Extracted data entries

:::

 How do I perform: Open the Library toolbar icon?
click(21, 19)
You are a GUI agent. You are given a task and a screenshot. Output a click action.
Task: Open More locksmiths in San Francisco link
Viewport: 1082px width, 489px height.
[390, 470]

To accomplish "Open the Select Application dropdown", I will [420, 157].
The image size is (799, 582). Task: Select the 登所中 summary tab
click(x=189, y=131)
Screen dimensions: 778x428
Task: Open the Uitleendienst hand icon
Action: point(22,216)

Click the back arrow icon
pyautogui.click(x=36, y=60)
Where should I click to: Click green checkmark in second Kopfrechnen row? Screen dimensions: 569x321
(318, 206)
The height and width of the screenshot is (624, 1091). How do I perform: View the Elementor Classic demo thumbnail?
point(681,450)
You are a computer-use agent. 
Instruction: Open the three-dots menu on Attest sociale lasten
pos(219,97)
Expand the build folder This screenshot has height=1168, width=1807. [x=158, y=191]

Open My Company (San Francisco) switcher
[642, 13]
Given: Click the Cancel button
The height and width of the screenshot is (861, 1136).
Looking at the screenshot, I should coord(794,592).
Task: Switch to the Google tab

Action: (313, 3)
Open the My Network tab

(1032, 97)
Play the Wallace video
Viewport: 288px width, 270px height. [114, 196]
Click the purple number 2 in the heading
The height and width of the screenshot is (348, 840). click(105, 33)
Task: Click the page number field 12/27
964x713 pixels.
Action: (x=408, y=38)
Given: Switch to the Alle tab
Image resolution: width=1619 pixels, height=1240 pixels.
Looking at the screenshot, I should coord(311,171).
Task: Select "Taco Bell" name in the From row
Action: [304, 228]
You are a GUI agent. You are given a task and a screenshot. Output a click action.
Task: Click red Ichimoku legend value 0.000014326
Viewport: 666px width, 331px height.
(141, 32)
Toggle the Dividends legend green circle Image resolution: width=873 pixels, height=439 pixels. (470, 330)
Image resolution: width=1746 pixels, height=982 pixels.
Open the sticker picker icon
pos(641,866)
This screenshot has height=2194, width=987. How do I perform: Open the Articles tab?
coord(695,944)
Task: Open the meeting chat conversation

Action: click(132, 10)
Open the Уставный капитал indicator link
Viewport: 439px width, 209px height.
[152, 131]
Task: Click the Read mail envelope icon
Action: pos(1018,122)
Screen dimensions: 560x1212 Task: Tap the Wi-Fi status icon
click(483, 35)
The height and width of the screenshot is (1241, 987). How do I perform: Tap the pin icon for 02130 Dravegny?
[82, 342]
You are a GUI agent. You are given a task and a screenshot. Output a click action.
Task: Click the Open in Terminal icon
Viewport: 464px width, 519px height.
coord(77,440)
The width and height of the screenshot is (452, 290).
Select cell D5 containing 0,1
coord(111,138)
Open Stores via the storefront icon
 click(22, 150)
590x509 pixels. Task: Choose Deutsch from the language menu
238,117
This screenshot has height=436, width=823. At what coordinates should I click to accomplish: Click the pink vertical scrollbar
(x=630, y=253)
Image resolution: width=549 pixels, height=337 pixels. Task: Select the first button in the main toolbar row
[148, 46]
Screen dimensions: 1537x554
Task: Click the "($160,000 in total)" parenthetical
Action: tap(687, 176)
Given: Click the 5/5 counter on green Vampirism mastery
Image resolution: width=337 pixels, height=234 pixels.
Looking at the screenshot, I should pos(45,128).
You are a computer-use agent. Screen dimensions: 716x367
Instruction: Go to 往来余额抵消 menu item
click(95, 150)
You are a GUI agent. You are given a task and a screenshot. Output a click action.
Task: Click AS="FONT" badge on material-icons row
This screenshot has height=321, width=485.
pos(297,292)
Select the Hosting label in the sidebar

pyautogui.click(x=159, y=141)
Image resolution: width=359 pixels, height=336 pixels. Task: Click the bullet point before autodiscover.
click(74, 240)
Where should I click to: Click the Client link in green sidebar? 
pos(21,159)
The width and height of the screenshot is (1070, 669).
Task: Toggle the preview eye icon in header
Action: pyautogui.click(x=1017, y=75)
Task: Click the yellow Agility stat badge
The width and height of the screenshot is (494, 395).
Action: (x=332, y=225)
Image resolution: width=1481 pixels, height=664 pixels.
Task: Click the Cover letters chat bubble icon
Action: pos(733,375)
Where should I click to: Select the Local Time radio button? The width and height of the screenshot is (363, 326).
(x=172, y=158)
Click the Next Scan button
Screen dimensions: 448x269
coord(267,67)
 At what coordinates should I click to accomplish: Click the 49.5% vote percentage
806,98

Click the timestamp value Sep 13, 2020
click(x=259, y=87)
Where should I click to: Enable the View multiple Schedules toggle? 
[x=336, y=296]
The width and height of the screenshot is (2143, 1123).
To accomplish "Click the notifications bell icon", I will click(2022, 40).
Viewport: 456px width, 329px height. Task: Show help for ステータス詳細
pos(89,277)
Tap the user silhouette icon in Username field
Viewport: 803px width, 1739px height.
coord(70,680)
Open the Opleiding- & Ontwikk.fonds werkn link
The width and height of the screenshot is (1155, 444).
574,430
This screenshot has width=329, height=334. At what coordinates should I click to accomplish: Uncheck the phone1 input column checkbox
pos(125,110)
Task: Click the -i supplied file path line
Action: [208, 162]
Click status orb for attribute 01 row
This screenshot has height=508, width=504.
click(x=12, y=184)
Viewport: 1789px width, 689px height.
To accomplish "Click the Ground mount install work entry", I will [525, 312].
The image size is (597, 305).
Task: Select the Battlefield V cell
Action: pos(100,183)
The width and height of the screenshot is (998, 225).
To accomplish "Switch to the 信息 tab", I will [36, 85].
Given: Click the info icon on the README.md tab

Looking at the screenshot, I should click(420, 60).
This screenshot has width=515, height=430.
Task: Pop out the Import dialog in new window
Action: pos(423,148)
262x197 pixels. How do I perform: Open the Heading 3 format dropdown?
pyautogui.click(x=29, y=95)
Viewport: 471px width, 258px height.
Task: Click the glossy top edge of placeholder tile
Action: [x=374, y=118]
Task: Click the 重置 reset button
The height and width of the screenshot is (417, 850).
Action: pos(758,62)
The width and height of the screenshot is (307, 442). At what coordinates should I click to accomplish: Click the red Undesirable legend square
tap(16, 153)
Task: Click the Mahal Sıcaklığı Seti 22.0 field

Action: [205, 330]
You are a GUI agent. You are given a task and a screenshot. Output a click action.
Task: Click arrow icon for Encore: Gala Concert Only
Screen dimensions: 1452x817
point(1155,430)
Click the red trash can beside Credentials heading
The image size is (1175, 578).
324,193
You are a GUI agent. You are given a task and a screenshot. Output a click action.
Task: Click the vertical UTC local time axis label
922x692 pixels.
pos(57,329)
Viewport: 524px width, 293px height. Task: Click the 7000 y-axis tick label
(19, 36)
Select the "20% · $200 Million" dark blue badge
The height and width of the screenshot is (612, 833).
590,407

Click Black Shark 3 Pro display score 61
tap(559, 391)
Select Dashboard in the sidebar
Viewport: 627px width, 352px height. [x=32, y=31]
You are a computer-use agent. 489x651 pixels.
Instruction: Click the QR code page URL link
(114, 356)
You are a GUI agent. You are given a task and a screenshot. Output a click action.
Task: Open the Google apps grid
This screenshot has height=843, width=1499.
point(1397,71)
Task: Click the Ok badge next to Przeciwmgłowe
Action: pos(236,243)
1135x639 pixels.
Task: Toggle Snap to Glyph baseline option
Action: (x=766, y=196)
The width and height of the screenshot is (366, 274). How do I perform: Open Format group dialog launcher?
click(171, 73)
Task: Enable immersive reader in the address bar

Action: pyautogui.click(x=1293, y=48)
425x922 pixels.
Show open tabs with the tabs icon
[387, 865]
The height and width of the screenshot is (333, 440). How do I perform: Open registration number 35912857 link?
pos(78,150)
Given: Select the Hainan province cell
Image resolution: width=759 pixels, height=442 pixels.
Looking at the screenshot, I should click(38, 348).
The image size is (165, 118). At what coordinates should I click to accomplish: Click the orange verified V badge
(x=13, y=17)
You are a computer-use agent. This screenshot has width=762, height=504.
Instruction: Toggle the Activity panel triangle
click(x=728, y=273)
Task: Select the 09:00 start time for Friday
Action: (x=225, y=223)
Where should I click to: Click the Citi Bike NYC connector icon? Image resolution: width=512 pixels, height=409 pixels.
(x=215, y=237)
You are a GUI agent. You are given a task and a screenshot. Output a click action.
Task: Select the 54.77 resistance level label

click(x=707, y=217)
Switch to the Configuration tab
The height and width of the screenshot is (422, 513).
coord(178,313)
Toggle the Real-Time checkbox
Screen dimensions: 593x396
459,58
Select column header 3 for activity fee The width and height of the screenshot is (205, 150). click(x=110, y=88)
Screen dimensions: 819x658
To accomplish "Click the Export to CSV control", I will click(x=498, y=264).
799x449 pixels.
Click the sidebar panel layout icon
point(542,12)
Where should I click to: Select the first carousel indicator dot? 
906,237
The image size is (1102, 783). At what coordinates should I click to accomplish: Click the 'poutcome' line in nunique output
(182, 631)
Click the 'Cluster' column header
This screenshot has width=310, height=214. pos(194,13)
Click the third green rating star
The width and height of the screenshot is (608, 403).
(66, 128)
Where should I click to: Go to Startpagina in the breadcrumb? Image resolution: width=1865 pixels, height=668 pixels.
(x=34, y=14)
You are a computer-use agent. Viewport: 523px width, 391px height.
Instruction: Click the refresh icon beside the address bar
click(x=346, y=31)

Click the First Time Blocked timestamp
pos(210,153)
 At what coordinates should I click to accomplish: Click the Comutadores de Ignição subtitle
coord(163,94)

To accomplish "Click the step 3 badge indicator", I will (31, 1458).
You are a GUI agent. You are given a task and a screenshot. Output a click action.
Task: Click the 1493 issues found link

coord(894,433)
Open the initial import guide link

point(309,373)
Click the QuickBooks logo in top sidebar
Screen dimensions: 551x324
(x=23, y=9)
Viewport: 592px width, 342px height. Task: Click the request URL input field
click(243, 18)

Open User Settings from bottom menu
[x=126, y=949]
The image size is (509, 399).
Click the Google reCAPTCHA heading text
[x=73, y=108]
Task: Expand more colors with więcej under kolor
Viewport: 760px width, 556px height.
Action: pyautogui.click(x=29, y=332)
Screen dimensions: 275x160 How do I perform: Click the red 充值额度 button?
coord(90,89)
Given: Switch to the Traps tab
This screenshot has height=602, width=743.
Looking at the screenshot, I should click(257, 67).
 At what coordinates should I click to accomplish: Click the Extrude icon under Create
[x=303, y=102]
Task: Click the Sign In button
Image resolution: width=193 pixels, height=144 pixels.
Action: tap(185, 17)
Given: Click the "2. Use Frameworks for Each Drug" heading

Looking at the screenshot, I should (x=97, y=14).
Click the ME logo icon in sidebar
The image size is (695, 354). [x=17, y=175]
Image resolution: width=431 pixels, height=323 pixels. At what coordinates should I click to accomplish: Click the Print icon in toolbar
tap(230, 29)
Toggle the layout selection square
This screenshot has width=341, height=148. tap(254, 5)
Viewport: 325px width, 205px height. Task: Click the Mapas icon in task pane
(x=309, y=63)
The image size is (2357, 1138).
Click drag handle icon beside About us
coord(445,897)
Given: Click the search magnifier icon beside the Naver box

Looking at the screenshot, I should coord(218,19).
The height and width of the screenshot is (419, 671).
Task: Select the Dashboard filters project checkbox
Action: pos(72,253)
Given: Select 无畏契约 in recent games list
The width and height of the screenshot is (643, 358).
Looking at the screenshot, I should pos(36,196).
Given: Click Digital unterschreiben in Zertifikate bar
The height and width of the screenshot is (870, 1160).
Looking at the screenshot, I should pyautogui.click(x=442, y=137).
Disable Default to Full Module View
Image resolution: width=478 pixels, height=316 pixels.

:::

__Task brief__:
Rewrite everything from the line containing "Task: Enable immersive" down to the line containing "Select column header", substituting "Settings" for "Configuration" and leaving all else unchanged. Output only those lines.

__Exercise result__:
Task: Enable immersive reader in the address bar

Action: pyautogui.click(x=1293, y=48)
425x922 pixels.
Show open tabs with the tabs icon
[387, 865]
The height and width of the screenshot is (333, 440). How do I perform: Open registration number 35912857 link?
pos(78,150)
Given: Select the Hainan province cell
Image resolution: width=759 pixels, height=442 pixels.
Looking at the screenshot, I should click(38, 348).
The image size is (165, 118). At what coordinates should I click to accomplish: Click the orange verified V badge
(x=13, y=17)
You are a computer-use agent. This screenshot has width=762, height=504.
Instruction: Toggle the Activity panel triangle
click(x=728, y=273)
Task: Select the 09:00 start time for Friday
Action: (x=225, y=223)
Where should I click to: Click the Citi Bike NYC connector icon? Image resolution: width=512 pixels, height=409 pixels.
(x=215, y=237)
You are a GUI agent. You are given a task and a screenshot. Output a click action.
Task: Select the 54.77 resistance level label

click(x=707, y=217)
Switch to the Settings tab
The height and width of the screenshot is (422, 513).
coord(178,313)
Toggle the Real-Time checkbox
Screen dimensions: 593x396
459,58
Select column header 3 for activity fee The width and height of the screenshot is (205, 150). click(x=110, y=88)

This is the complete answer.